[Start of Attachment]

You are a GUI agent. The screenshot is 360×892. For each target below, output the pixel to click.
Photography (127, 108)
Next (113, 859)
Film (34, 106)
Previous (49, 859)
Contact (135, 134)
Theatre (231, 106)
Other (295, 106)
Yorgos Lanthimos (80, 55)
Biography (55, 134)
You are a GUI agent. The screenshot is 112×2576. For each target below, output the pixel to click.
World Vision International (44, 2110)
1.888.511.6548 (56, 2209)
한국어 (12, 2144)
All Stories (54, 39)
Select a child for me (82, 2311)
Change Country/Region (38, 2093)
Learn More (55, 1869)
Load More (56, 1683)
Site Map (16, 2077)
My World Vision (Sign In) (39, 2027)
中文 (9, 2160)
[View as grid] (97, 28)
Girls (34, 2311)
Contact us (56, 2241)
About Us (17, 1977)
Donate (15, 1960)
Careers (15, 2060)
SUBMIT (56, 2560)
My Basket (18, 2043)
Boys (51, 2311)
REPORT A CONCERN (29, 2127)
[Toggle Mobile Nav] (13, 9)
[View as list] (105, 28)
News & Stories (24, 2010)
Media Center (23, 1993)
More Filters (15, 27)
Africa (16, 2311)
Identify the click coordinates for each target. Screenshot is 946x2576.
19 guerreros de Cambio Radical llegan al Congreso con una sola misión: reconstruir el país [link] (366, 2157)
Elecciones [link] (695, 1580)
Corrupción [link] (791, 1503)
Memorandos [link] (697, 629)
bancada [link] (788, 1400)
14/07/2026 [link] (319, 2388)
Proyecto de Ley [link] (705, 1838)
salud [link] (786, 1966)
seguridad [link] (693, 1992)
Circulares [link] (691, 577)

[End of Attachment]

* **What you need to do**: The requested output is the line holding "Boys (51, 2311)" and every line after it up to the last line of the listing, exactly, with nothing else.

* **Answer space**:
Boys (51, 2311)
REPORT A CONCERN (29, 2127)
[Toggle Mobile Nav] (13, 9)
[View as list] (105, 28)
News & Stories (24, 2010)
Media Center (23, 1993)
More Filters (15, 27)
Africa (16, 2311)
Identify the click coordinates for each target. Screenshot is 946x2576.
19 guerreros de Cambio Radical llegan al Congreso con una sola misión: reconstruir el país [link] (366, 2157)
Elecciones [link] (695, 1580)
Corrupción [link] (791, 1503)
Memorandos [link] (697, 629)
bancada [link] (788, 1400)
14/07/2026 [link] (319, 2388)
Proyecto de Ley [link] (705, 1838)
salud [link] (786, 1966)
seguridad [link] (693, 1992)
Circulares [link] (691, 577)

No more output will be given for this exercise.